### EXTRAIT À LIRE
______________________________
J’ai enterré hier mon pauvre ordonnance mort dans ces tristes conditions. Avant-hier, je l’avais vu. Le matin, il m’avait un peu reconnu, mais le soir, il était sans connaissance. Il est passé dans la nuit.
Son enterrement fut navrant. Quand j’arrivai, je trouvai son cadavre par terre dans une espèce de courette. Il y en avait cinq alignés l’un au bout de l’autre, le long du mur, recouverts d’une couverture. Moyne était vêtu de sa chemise, son pantalon et ses chaussettes. On lui avait enlevé le reste qui était tout neuf car c’était un garçon soigneux. Un vieux corbillard attelé de deux vieux chevaux attendait. Trois cadavres furent chargés et recouverts d’une couverture. Puis on s’en alla vers le cimetière. Un aumônier était en tête. Une douzaine de sénégalais rendaient les honneurs. Je suivis derrière avec les quelques hommes du groupe.
______________________________
### CONSIGNE A
Dans le récit de l'enterrement de l'ordonnance, qui marchait en tête du cortège vers le cimetière ?
### CONSIGNE B
Recopiez sans rien changer le passage du récit de l'enterrement de l'ordonnance qui s'ouvre sur les mots contenant « Son enterrement fut » et se ferme sur « hommes du groupe. ».
### CONSIGNE C
Poursuivez le récit de l'enterrement de l'ordonnance à la suite de sa dernière phrase.

### DONNÉES AFFICHÉES
______________________________
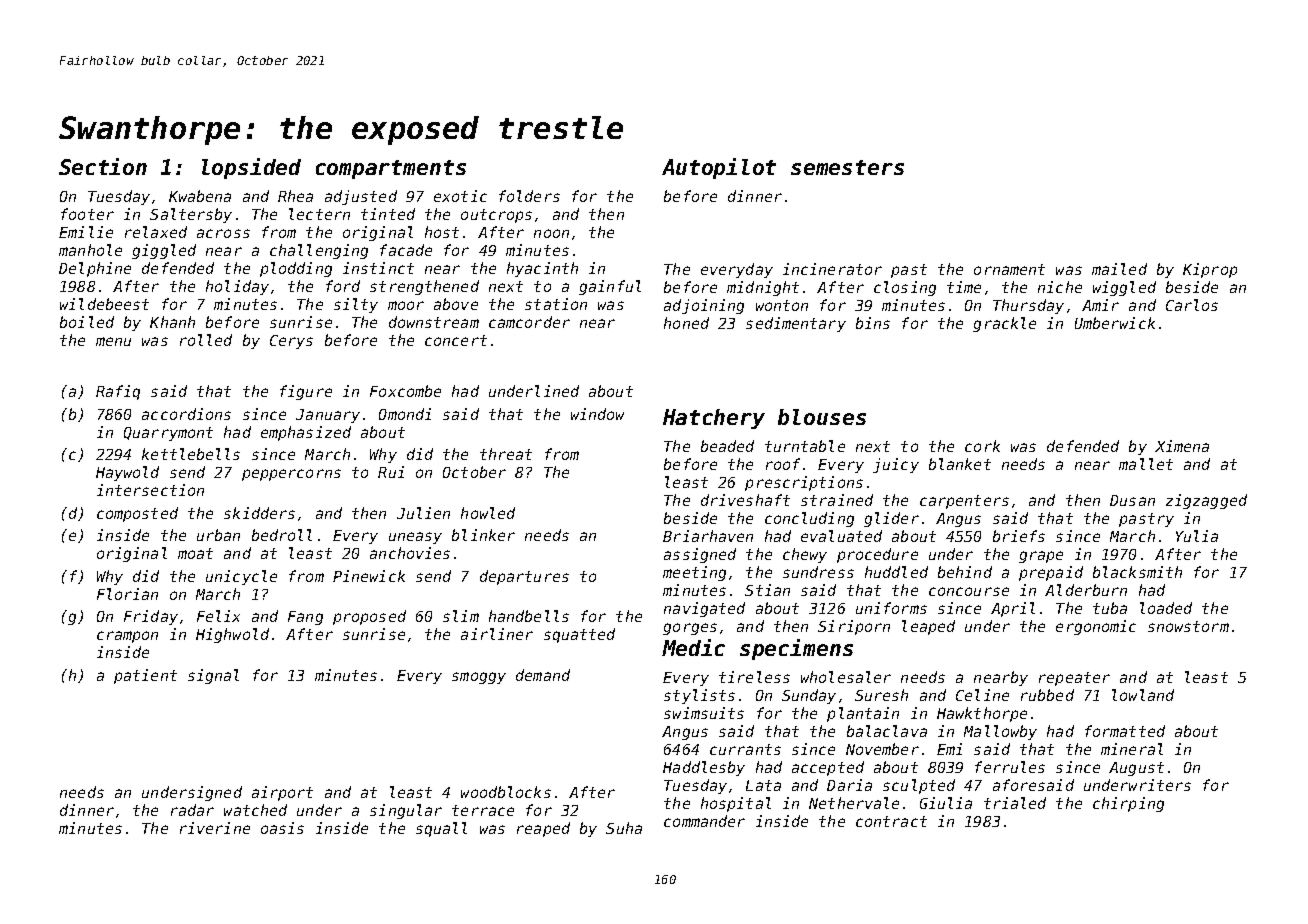 Image resolution: width=1308 pixels, height=924 pixels. What do you see at coordinates (1137, 572) in the page?
I see `blacksmith` at bounding box center [1137, 572].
______________________________
### RÉPONSE ATTENDUE A
Un aumônier.

### RÉPONSE ATTENDUE B
Son enterrement fut navrant. Quand j’arrivai, je trouvai son cadavre par terre dans une espèce de courette. Il y en avait cinq alignés l’un au bout de l’autre, le long du mur, recouverts d’une couverture. Moyne était vêtu de sa chemise, son pantalon et ses chaussettes. On lui avait enlevé le reste qui était tout neuf car c’était un garçon soigneux. Un vieux corbillard attelé de deux vieux chevaux attendait. Trois cadavres furent chargés et recouverts d’une couverture. Puis on s’en alla vers le cimetière. Un aumônier était en tête. Une douzaine de sénégalais rendaient les honneurs. Je suivis derrière avec les quelques hommes du groupe.

### RÉPONSE ATTENDUE C
On s’arrêta à 1500 mètres de la ville. Les tombes étaient creusées sur le bord de la route, à côté d’un immense cimetière bulgare. Mais elles étaient creuses à peine d’un mètre. Pour placer les corps, on tire le premier par les pieds, deux aides le reçoivent sur leurs bras et la tête du malheureux s’agite dans le vide. J’ai vu ainsi Moyne descendre en terre. Je l’ai contemplé une dernière fois et je me suis raidi pour ne pas laisser voir ma profonde émotion devant une telle misère. Un homme à côté de moi éclate en sanglots : c’est le fossoyeur, un soldat français qui ne peut s’empêcher de dire : « pas même un bout de toile, pas même une toile de tente. »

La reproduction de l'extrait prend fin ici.